Exercise requirements:
Your task is to print all of the entries exactly, though the pictures should not be included.

(Records drawn from a dataset)
━━━━━━━━━━━━━━━━━━━━━━━━━━━━━━
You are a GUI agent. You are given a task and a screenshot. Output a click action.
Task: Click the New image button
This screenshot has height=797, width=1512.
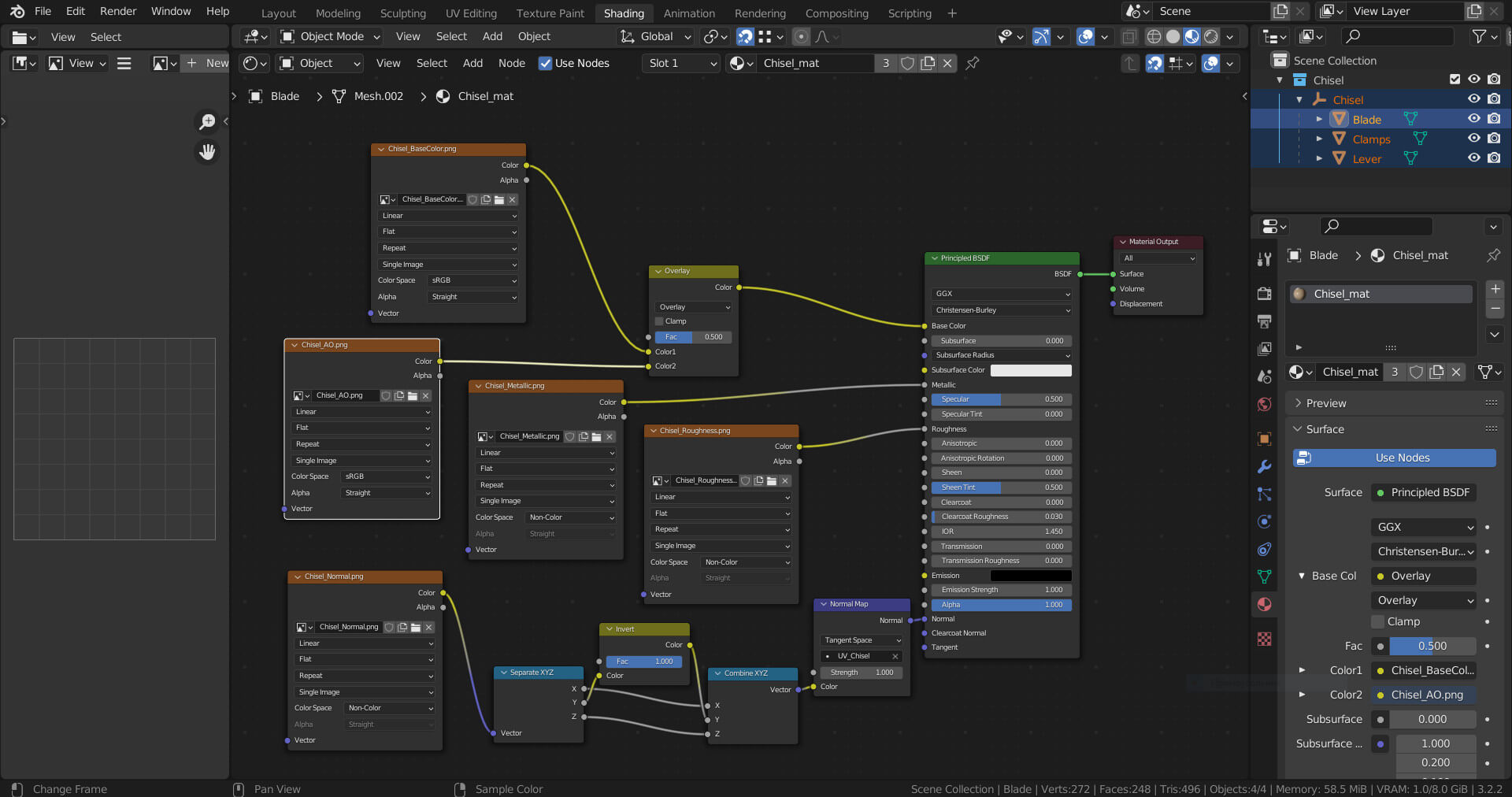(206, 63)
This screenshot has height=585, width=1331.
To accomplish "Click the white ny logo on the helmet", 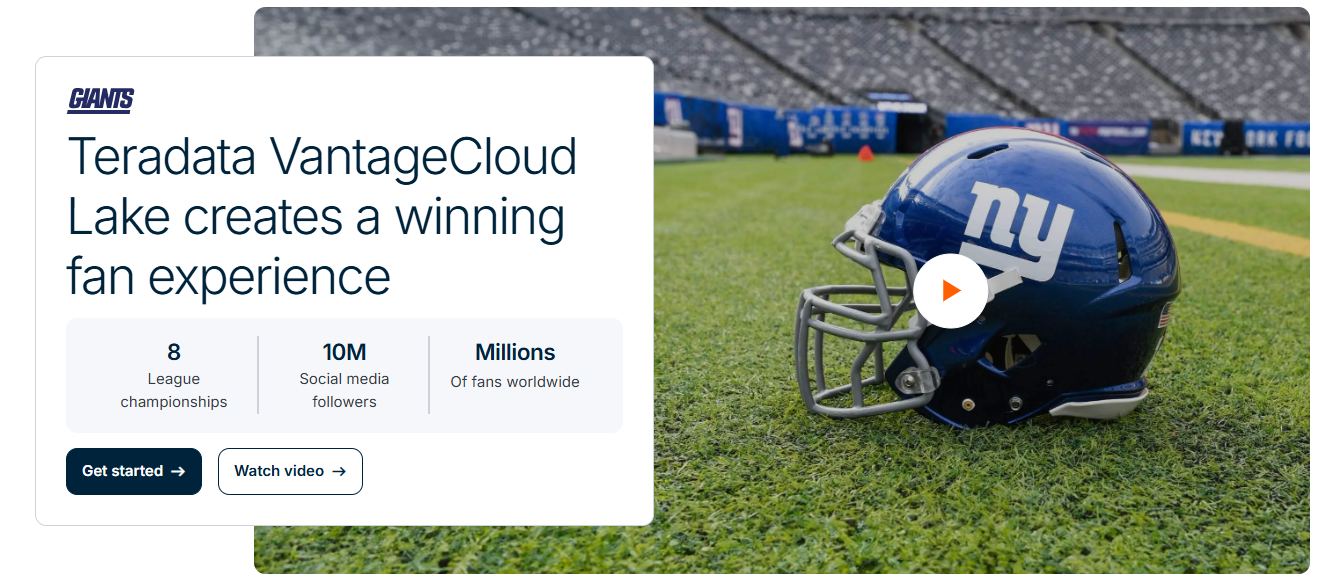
━━━━━━━━━━━━━━━━━━━━━━━━━━━━━━
The answer:
You are a GUI agent. You are given a task and a screenshot. Output a click action.
Task: Click the New image button
This screenshot has height=797, width=1512.
(206, 63)
This screenshot has height=585, width=1331.
To accomplish "Click the white ny logo on the helmet", 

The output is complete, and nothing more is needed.